Fluency in the Braille code is the cornerstone, but not the singular component, of literacy for blind people. Facility with language is required in most of the daily tasks and transmissions of thought any human engages in. Just as sighted people need to be print literate in order to function to their fullest capacity in contemporary society, so too do blind people need a system for using language to its full potential.
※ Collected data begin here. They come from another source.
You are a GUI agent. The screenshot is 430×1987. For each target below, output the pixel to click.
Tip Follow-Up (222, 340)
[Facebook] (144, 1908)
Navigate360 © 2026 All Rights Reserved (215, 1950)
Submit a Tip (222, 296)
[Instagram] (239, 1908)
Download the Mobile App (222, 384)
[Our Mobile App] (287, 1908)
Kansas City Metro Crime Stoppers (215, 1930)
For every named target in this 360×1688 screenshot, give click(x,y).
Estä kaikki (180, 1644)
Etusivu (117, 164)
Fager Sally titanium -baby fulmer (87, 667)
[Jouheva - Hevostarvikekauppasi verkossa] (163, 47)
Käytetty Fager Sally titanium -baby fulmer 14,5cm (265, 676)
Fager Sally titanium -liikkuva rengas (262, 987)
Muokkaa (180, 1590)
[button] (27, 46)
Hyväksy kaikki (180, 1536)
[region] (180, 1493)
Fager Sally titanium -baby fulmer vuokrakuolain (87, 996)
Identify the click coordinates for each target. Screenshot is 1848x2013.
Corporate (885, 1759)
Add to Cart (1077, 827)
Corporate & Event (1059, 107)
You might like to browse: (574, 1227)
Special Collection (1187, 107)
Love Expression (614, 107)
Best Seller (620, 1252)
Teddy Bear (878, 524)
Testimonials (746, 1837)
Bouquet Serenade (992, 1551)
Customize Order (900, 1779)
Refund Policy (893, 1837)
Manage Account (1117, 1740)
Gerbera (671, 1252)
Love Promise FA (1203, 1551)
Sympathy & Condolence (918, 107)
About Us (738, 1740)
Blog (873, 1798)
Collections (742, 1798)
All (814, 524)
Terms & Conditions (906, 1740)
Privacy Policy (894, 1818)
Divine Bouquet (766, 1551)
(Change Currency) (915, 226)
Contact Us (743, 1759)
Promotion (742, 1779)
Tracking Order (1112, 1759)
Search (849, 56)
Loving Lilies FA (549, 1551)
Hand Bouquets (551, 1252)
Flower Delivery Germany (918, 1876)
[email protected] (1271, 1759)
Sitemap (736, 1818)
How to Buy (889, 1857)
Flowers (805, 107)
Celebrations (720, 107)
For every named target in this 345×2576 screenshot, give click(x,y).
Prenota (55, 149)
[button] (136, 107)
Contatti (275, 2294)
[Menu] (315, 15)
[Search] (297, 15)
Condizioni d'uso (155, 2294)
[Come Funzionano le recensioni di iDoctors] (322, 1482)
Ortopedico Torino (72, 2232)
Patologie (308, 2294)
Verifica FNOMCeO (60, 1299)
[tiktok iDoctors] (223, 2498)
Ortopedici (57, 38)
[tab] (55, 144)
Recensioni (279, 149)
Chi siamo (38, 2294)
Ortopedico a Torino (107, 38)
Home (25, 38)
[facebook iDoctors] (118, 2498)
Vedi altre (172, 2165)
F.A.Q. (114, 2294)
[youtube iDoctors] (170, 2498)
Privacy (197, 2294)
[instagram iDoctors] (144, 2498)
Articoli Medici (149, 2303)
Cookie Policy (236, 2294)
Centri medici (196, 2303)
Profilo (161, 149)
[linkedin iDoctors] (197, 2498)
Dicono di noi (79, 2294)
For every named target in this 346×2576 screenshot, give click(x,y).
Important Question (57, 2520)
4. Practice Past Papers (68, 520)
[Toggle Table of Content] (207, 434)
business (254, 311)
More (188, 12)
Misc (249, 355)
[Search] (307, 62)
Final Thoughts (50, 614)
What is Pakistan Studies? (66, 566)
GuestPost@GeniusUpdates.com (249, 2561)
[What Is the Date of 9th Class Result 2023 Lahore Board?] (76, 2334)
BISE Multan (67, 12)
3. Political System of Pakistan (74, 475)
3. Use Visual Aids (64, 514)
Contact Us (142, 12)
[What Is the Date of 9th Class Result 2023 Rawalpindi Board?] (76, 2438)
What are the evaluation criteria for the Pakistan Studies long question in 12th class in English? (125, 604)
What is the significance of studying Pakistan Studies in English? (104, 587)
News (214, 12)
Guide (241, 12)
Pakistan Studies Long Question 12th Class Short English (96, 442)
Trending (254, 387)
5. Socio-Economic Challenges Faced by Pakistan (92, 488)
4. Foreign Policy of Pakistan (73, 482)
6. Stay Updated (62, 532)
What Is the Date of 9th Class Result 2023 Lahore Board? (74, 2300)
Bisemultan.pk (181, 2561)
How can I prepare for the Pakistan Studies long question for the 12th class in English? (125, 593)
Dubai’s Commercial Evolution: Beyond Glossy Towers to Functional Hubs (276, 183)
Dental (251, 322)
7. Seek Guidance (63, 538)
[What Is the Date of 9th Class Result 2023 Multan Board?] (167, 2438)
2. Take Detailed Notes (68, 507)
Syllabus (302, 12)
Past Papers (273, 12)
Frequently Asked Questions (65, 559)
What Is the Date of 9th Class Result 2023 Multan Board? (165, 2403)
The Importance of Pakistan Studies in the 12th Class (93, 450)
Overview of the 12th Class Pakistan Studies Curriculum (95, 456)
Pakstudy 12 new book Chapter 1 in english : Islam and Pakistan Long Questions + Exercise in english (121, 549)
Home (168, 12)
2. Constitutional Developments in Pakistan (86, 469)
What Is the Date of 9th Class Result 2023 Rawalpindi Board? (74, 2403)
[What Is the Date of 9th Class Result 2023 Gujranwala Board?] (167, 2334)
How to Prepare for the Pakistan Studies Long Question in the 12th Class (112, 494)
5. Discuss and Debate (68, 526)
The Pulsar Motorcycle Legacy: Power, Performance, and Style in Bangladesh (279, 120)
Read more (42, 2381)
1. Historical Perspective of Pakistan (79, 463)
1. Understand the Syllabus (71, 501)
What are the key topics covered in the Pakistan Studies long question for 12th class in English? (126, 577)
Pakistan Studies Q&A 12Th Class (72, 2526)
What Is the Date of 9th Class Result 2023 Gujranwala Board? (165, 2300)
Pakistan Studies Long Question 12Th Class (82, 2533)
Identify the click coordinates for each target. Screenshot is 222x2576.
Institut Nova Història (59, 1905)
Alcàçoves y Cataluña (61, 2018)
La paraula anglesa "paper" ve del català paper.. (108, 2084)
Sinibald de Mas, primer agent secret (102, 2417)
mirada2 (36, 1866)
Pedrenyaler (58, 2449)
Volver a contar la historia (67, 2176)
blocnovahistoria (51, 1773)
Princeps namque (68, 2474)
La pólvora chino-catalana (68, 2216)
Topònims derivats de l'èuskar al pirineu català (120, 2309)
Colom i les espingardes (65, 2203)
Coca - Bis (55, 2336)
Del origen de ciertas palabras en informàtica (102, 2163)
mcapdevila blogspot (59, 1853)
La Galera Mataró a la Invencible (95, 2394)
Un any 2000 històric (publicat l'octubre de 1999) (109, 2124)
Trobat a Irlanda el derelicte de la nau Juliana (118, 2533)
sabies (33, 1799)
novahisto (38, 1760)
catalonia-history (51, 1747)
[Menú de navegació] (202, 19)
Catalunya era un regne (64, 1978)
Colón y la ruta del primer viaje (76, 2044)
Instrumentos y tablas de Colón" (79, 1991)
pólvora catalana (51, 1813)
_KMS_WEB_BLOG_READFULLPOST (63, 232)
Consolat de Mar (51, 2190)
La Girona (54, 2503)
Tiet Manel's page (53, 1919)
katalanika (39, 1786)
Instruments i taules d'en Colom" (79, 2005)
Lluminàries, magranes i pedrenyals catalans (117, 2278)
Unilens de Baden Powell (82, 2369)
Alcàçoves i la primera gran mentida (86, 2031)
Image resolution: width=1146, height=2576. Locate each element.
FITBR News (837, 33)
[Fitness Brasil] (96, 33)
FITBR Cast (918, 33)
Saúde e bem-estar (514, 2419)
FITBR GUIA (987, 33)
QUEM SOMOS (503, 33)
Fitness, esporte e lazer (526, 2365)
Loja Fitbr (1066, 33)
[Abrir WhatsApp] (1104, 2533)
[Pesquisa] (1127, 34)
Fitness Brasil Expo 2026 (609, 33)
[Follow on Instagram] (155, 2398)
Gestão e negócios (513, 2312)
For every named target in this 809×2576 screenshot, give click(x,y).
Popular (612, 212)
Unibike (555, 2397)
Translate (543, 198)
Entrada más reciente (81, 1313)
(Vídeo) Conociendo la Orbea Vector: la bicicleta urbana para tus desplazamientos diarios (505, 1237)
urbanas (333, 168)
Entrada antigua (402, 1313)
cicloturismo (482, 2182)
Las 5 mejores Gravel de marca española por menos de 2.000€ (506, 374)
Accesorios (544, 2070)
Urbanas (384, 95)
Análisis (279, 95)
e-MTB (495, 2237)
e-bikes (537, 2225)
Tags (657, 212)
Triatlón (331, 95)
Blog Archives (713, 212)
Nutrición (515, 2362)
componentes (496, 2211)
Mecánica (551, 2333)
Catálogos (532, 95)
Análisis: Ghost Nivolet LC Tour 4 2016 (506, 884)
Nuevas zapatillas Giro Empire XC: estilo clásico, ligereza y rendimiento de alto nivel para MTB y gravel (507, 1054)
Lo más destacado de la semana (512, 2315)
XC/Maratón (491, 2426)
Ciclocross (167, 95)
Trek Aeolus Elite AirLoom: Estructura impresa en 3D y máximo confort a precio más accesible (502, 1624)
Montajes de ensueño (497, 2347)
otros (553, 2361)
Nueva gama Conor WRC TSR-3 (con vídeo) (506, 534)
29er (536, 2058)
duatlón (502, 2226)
The Braille code is an intrinsic component of literacy for the visually impaired. If “ a person’s level of literacy has a direct impact on both physical and psychological well being… it affects emotional well being by enabling independence and confidence,” (Blake 1) then fluency in the Braille code is of utmost importance to the success and personal satisfaction of blind people. The significance of the Braille code cannot be underestimated for its effect on the literacy of the blind.

Works Cited

About Braille NLS Factsheet. National Library Services. 5 November 2009. Web. 2 April 2010.
Blake, Sarah J. The Importance of Braille Literacy. Blindness Growing Strong. Web. 2 April 2010.
Rex, Evelyn L., Alan J Koening, Diane P. Wormsley and Robert L. Baker. Foundations of Braille Literacy. American Foundation of the Blind, New York: 1994. Print.
Ryles, Ruby. “The Impact of Braille Reading Skills on Employment, Income, Education and Reading Habits. Journal of Visual Impairment and Blindness. 90:3 (1996.) Web. 23 March 2010.
Samuels, Christina A. “Braille Makes a Comeback.” Education Week. 27.43 (2008): 27-29: Academic Search Complete. EBSCO. Web. 3 April 2010.
Spungin, S.J. “Braille and Beyond: Braille Literacy in a Larger Context.” Journal of Visual Impairment and Blindness. 90:3 (1996). Web. 23 March 2010.
Weiss, Ray. “High Tech Advantages Can’t Entirely Replace Braille.” Daytona Beach News Journal. 27 January 2010. Web. 2 April 2010.